* [Dataset records]:
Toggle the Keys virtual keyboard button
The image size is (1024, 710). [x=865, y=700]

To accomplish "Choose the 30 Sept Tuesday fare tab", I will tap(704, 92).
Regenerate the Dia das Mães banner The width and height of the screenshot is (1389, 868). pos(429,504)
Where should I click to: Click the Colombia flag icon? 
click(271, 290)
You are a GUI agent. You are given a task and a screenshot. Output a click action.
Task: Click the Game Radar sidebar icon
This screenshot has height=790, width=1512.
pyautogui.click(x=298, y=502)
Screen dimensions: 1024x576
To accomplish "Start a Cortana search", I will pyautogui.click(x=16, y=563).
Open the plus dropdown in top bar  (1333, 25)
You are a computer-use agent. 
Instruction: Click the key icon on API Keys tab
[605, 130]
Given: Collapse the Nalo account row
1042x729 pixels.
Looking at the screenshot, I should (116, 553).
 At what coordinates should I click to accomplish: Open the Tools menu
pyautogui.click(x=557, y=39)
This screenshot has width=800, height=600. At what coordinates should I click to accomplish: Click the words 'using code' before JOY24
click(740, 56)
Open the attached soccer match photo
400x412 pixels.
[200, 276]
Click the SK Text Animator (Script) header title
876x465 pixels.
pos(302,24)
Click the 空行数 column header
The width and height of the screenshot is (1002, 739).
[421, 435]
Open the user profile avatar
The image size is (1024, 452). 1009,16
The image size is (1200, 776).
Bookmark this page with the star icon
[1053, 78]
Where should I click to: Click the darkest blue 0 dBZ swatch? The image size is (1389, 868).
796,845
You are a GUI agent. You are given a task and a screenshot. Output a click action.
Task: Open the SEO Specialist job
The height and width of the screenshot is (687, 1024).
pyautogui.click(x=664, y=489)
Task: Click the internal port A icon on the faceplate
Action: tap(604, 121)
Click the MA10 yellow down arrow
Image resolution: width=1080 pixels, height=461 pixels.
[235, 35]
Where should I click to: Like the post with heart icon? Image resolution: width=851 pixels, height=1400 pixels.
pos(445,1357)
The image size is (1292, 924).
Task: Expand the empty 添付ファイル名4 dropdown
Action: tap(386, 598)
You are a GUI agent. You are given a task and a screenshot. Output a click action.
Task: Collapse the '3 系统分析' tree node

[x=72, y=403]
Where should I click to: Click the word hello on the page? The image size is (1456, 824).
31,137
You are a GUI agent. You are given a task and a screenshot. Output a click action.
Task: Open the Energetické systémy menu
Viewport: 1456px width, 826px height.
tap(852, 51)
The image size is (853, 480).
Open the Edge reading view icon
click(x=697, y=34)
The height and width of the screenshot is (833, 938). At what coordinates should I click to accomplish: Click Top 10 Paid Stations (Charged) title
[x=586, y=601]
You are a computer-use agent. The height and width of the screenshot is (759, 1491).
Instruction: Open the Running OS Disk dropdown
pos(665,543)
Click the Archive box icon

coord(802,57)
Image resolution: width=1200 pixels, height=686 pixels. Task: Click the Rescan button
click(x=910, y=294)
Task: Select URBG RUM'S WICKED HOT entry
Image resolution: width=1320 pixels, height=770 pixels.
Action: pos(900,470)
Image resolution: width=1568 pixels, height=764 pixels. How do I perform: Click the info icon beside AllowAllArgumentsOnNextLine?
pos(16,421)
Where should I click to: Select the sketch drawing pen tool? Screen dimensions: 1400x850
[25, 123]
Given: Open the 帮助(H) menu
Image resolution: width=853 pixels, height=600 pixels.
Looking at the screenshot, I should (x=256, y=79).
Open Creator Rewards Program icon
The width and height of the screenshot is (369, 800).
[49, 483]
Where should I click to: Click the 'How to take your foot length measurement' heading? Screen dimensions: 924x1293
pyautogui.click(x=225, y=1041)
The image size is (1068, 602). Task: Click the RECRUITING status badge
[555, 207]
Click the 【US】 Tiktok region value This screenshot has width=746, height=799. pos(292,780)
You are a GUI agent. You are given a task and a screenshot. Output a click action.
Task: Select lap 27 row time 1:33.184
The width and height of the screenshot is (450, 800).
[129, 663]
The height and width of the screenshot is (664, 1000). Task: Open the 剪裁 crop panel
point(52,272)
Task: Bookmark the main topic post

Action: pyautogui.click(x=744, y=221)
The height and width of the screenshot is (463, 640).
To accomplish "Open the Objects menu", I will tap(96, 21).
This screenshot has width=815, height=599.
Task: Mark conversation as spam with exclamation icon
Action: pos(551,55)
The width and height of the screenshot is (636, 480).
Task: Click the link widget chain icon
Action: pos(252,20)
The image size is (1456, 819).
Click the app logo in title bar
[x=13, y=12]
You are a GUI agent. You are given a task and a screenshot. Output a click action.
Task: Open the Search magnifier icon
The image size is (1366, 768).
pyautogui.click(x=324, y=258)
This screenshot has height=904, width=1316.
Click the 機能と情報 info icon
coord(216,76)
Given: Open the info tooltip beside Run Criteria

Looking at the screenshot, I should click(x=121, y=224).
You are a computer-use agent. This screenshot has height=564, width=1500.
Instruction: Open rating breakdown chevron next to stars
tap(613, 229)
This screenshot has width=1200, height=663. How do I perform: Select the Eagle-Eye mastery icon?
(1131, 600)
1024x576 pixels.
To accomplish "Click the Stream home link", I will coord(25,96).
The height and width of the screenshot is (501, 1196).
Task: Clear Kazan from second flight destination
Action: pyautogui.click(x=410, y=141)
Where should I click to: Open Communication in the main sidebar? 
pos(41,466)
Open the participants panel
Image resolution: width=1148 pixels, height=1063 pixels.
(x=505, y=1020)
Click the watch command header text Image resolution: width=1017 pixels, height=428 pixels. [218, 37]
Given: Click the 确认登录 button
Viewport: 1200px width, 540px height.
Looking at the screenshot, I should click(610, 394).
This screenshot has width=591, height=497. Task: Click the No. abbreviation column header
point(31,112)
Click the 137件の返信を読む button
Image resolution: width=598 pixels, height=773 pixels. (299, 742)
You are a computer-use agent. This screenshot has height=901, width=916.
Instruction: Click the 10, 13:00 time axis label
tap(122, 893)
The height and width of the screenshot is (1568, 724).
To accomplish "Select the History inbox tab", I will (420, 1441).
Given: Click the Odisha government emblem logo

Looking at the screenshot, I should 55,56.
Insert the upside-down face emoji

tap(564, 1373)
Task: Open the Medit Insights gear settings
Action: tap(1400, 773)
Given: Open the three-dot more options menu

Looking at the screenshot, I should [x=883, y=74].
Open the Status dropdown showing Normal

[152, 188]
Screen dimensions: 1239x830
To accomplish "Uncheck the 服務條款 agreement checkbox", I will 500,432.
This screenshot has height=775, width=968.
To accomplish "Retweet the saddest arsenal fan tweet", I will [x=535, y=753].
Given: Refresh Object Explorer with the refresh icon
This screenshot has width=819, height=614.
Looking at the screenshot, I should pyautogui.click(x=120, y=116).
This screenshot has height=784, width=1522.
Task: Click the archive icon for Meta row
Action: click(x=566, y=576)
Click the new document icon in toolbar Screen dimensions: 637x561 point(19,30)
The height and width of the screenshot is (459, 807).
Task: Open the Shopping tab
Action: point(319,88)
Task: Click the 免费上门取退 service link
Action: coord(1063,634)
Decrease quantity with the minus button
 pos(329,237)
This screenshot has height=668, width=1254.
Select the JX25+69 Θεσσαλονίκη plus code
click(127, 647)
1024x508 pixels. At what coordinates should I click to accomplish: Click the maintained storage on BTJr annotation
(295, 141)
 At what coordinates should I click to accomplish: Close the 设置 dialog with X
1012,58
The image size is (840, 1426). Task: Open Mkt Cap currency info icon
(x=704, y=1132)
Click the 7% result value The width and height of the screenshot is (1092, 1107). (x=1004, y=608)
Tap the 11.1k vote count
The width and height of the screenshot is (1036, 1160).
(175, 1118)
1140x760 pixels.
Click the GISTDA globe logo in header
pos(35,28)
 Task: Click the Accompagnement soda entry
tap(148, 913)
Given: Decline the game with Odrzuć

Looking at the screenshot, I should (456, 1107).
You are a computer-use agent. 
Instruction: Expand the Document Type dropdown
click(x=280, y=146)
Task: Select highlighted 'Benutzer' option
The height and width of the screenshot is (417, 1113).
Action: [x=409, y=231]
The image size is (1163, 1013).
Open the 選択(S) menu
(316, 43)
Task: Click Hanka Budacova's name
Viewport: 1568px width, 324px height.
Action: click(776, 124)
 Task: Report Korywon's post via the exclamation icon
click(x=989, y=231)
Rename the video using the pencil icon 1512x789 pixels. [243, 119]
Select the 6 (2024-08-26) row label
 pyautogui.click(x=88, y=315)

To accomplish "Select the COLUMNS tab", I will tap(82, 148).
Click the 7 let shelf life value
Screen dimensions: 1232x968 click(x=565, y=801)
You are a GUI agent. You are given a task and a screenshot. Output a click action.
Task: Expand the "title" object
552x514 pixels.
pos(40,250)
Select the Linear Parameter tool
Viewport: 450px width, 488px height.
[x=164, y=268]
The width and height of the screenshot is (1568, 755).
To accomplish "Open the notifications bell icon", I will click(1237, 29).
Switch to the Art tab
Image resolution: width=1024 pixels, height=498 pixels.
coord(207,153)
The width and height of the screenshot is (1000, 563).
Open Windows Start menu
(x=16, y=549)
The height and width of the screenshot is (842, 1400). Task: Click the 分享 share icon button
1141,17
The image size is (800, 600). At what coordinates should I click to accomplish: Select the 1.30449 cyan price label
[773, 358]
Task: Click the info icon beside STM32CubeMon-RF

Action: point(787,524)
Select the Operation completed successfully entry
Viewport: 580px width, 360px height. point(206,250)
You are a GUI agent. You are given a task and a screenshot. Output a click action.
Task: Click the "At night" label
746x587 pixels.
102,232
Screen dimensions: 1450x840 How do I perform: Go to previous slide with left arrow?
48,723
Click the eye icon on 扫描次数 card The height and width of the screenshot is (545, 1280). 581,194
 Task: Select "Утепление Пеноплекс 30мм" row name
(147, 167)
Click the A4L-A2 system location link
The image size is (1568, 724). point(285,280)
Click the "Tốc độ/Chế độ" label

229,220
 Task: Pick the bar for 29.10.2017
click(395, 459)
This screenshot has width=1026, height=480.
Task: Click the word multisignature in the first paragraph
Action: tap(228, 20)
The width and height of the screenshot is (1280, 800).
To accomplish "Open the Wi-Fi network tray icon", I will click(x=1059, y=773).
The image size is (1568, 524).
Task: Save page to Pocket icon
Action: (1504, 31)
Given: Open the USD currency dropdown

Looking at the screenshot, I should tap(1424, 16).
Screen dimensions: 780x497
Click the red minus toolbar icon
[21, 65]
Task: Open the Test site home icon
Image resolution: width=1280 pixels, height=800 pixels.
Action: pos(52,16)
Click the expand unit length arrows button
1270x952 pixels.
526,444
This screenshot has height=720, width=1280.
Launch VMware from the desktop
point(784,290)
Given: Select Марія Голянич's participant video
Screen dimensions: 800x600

* [Instruction]:
In the records, from the line that contains "The image size is (1068, 602)." through the line that contains "Click the watch", swap "GUI agent" for "screen agent" and write out only those lines with everything else left the same.

* [Final result]:
The image size is (1068, 602). Task: Click the RECRUITING status badge
[555, 207]
Click the 【US】 Tiktok region value This screenshot has width=746, height=799. pos(292,780)
You are a screen agent. You are given a task and a screenshot. Output a click action.
Task: Select lap 27 row time 1:33.184
The width and height of the screenshot is (450, 800).
[129, 663]
The height and width of the screenshot is (664, 1000). Task: Open the 剪裁 crop panel
point(52,272)
Task: Bookmark the main topic post

Action: pyautogui.click(x=744, y=221)
The height and width of the screenshot is (463, 640).
To accomplish "Open the Objects menu", I will tap(96, 21).
This screenshot has width=815, height=599.
Task: Mark conversation as spam with exclamation icon
Action: pos(551,55)
The width and height of the screenshot is (636, 480).
Task: Click the link widget chain icon
Action: pos(252,20)
The image size is (1456, 819).
Click the app logo in title bar
[x=13, y=12]
You are a screen agent. You are given a task and a screenshot. Output a click action.
Task: Open the Search magnifier icon
The image size is (1366, 768).
pyautogui.click(x=324, y=258)
This screenshot has height=904, width=1316.
Click the 機能と情報 info icon
coord(216,76)
Given: Open the info tooltip beside Run Criteria

Looking at the screenshot, I should click(x=121, y=224).
You are a computer-use agent. This screenshot has height=564, width=1500.
Instruction: Open rating breakdown chevron next to stars
tap(613, 229)
This screenshot has width=1200, height=663. How do I perform: Select the Eagle-Eye mastery icon?
(1131, 600)
1024x576 pixels.
To accomplish "Click the Stream home link", I will coord(25,96).
The height and width of the screenshot is (501, 1196).
Task: Clear Kazan from second flight destination
Action: pyautogui.click(x=410, y=141)
Where should I click to: Open Communication in the main sidebar? 
pos(41,466)
Open the participants panel
Image resolution: width=1148 pixels, height=1063 pixels.
(x=505, y=1020)
Click the watch command header text Image resolution: width=1017 pixels, height=428 pixels. [218, 37]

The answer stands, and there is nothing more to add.